Purpose: Penile curvature due to Peyronie's disease is often treated with plaque incision or excision and grafting. The advantages of various graft materials have long been debated. We studied the outcomes of dermal and cadaveric pericardial grafts after plaque incision or excision for Peyronie's disease.
Materials and methods: We retrospectively evaluated all modified Horton-Devine procedures performed between February 1998 and April 2000. Dermal graft harvested from the lower abdomen or commercially available cadaveric pericardium was used to cover the corporeal defect. A followup telephone questionnaire was administered to determine patient satisfaction and function.
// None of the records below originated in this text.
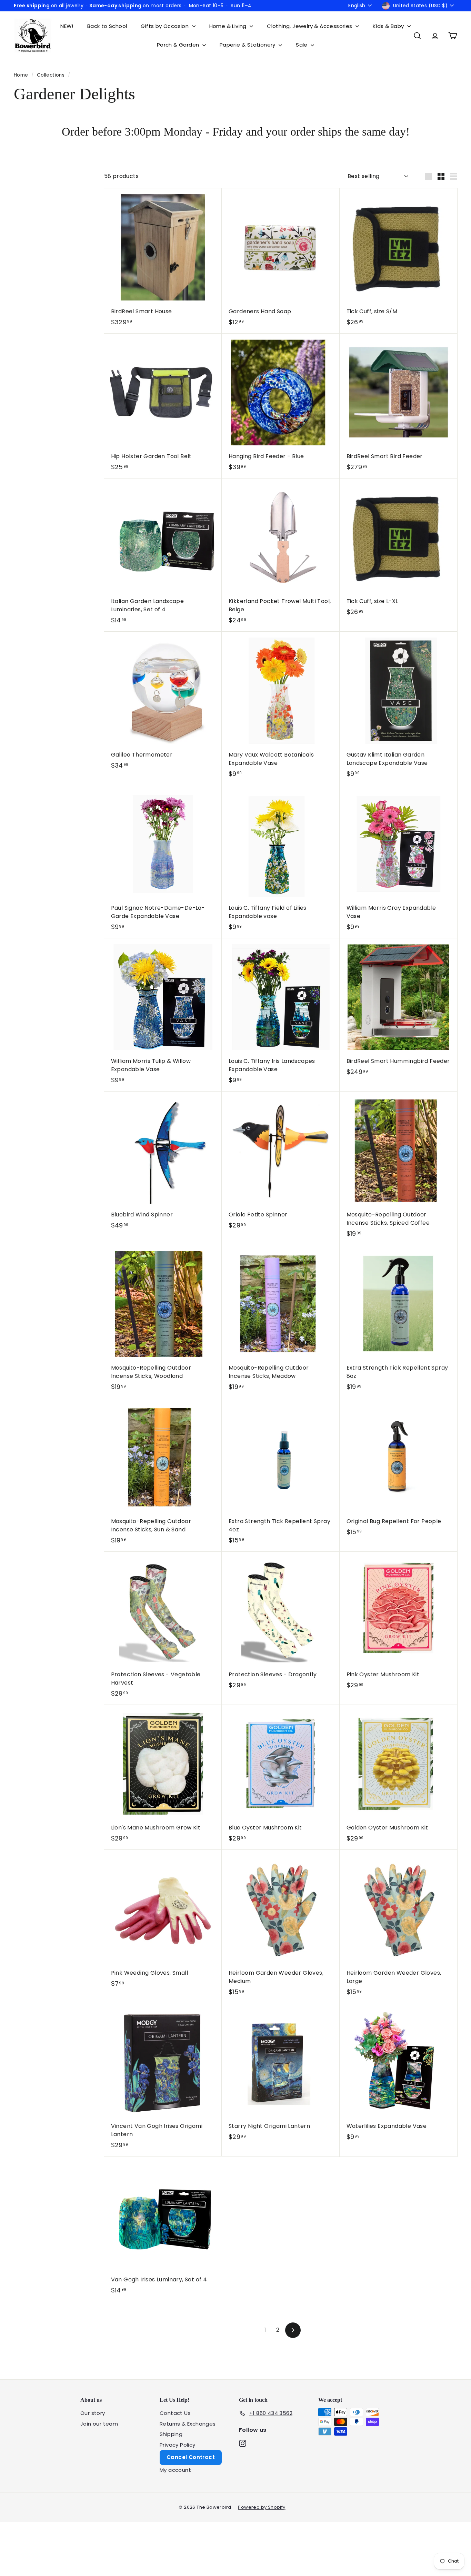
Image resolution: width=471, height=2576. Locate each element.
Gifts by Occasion (165, 26)
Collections (51, 75)
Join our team (99, 2423)
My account (175, 2470)
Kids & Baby (389, 26)
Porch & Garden (179, 44)
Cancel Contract (191, 2457)
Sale (302, 44)
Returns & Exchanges (188, 2423)
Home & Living (228, 26)
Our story (92, 2413)
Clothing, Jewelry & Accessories (310, 26)
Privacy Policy (178, 2444)
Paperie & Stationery (248, 44)
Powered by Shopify (261, 2507)
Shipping (171, 2434)
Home (22, 75)
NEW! (66, 26)
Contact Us (175, 2413)
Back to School (107, 26)
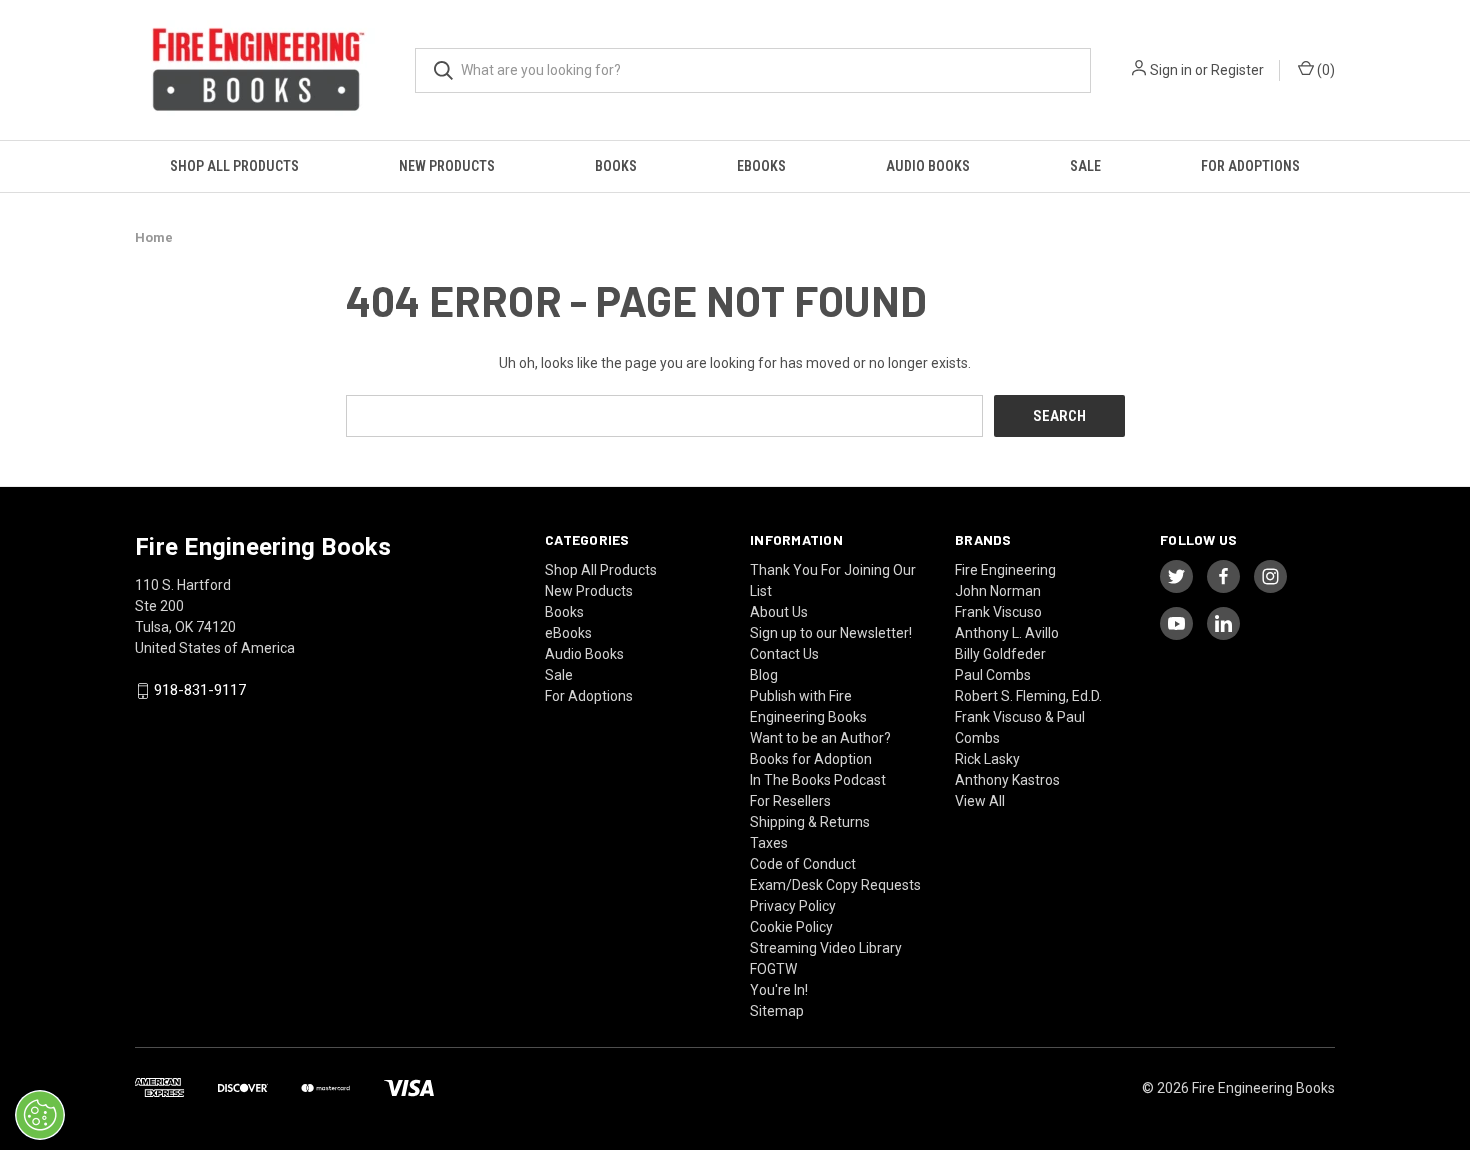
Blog (764, 675)
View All (980, 801)
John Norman (998, 591)
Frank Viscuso (998, 612)
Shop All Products (234, 166)
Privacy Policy (793, 906)
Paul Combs (993, 675)
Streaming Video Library (826, 948)
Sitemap (777, 1011)
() (1324, 70)
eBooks (761, 166)
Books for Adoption (811, 759)
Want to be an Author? (820, 738)
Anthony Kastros (1007, 780)
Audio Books (928, 166)
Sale (1085, 166)
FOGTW (773, 969)
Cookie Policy (791, 927)
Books (616, 166)
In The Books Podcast (818, 780)
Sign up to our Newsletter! (831, 633)
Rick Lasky (987, 759)
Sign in (1171, 70)
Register (1237, 70)
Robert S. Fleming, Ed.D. (1028, 696)
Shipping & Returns (810, 822)
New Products (447, 166)
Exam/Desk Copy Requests (835, 885)
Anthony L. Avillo (1007, 633)
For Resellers (790, 801)
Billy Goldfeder (1000, 654)
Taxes (769, 843)
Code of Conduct (803, 864)
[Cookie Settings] (40, 1115)
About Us (779, 612)
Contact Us (784, 654)
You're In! (779, 990)
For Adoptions (1250, 166)
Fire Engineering (1005, 570)
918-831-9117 (200, 691)
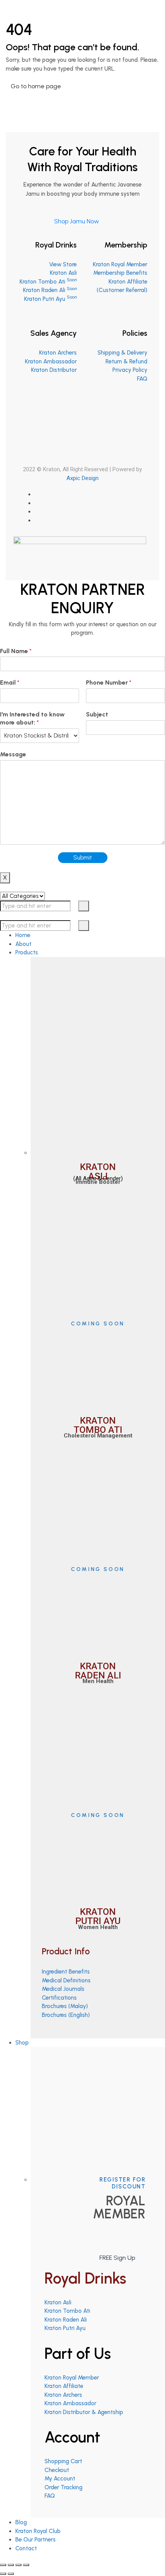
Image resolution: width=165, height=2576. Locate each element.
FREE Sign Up (117, 2257)
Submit (82, 857)
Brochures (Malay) (65, 2006)
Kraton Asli (63, 272)
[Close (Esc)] (3, 2565)
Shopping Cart (63, 2461)
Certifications (59, 1997)
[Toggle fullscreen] (18, 2565)
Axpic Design (82, 478)
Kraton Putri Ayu (50, 298)
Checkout (57, 2470)
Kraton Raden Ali (50, 290)
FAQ (142, 378)
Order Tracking (63, 2487)
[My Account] (8, 15)
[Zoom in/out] (26, 2565)
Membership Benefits (120, 272)
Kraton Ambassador (51, 361)
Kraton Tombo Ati (48, 281)
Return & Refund (126, 361)
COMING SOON (98, 1323)
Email (9, 682)
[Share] (11, 2565)
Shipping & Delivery (122, 352)
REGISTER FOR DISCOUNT (122, 2183)
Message (13, 754)
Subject (97, 714)
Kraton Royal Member (120, 264)
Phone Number (108, 682)
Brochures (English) (66, 2015)
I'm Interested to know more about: (32, 718)
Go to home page (36, 86)
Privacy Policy (129, 369)
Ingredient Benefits (66, 1971)
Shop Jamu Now (77, 221)
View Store (63, 264)
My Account (60, 2478)
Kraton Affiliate (64, 2386)
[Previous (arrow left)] (3, 2574)
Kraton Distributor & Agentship (84, 2412)
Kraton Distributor (54, 369)
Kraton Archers (58, 352)
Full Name (15, 651)
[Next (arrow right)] (11, 2574)
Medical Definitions (66, 1980)
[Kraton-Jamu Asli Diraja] (18, 5)
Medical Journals (63, 1988)
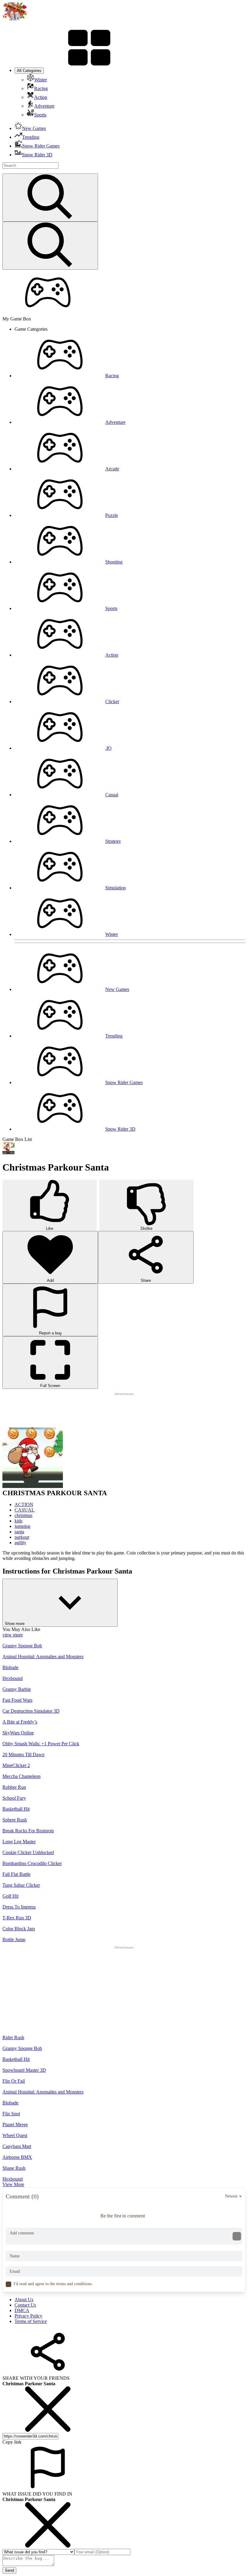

Results: We reviewed the records of 27 men, including 18 and 9 who received a dermal and pericardial graft, respectively. We successfully contacted 24 patients, including 15 with a dermal and 9 with a pericardial graft, to evaluate satisfaction. Average postoperative followup was 10 months. Of the 24 patients, 22 reported successful coitus and 15 (63%) needed assistance to achieve erection rigid enough for satisfactory coitus. Eight patients reported recurrent curvature, which was minimal and did not hamper sexual function. Overall 11 of the 15 patients with a dermal and 8 of the 9 with a pericardial graft would undergo the surgery again or recommend it to others.
Conclusions: The results of the dermal and cadaveric pericardial grafts were comparable. The minimal preoperative preparation, decreased patient morbidity and pliability of cadaveric pericardium make it an attractive suitable graft substitute in the modified Horton-Devine procedure. Longer followup and larger patient series are needed to confirm the advantages of cadaveric pericardium.